Some tombstones in the park's Bowen Cemetery date to the 18th century; and family names adorning Civil War graves can be seen on roadside mailboxes even today. Government appropriation of private land for the lake caused rancor among locals with historic land holdings. The Beech Fork strain of Adkins family (appropriately known as "Beech Fork Adkinses") was largely driven out to the Huntington metropolitan area. So numerous were these displaced persons that townsfolk joked about an "Adkins factory" at Beech Fork which mass-produced persons of the surname. It has also been said that in the last days, Willie Adkins "the Jews will go back to Palestine and the Adkinses will go back to Beech Fork."

== Recreation ==

Boating, fishing, hiking, camping, and picnicking opportunities are available on site.
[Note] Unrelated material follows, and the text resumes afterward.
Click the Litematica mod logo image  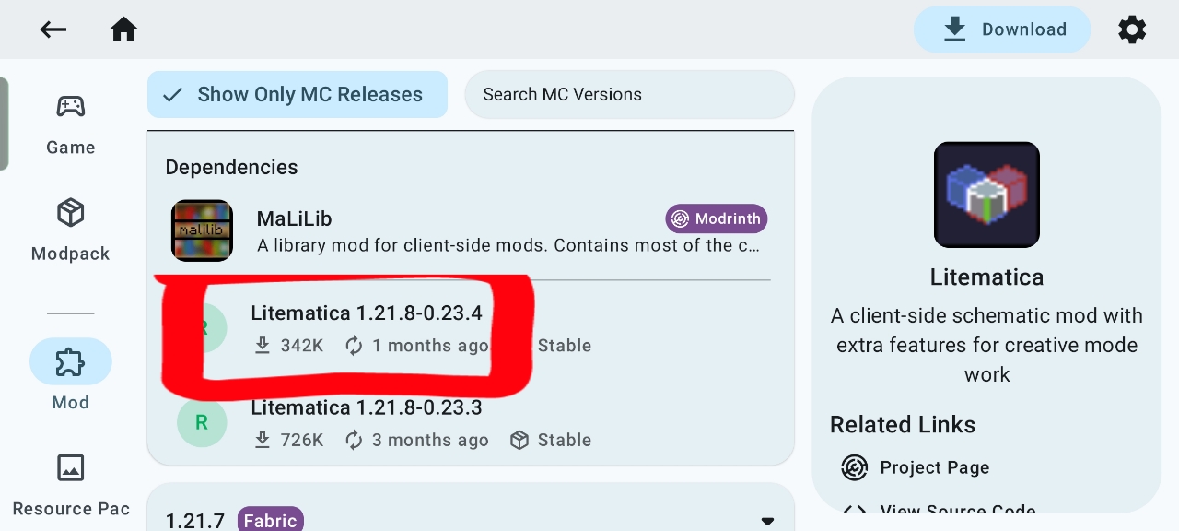(986, 195)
Biking or walking along the roadways around the park, however inviting, is not generally recommended due to automobile traffic along the narrow rural routes.

=== Birding ===

The park is an excellent site for birdwatching. Thousands of square miles of Appalachian hardwood trees surround the Beech Fork Lake area, providing a habitat for wood warblers, vireos, thrushes, chats, cuckoos, ovenbirds, and many other forest dwelling birds. Due to a lack of extensive wetlands attractive to waterfowl, such species are comparatively less common.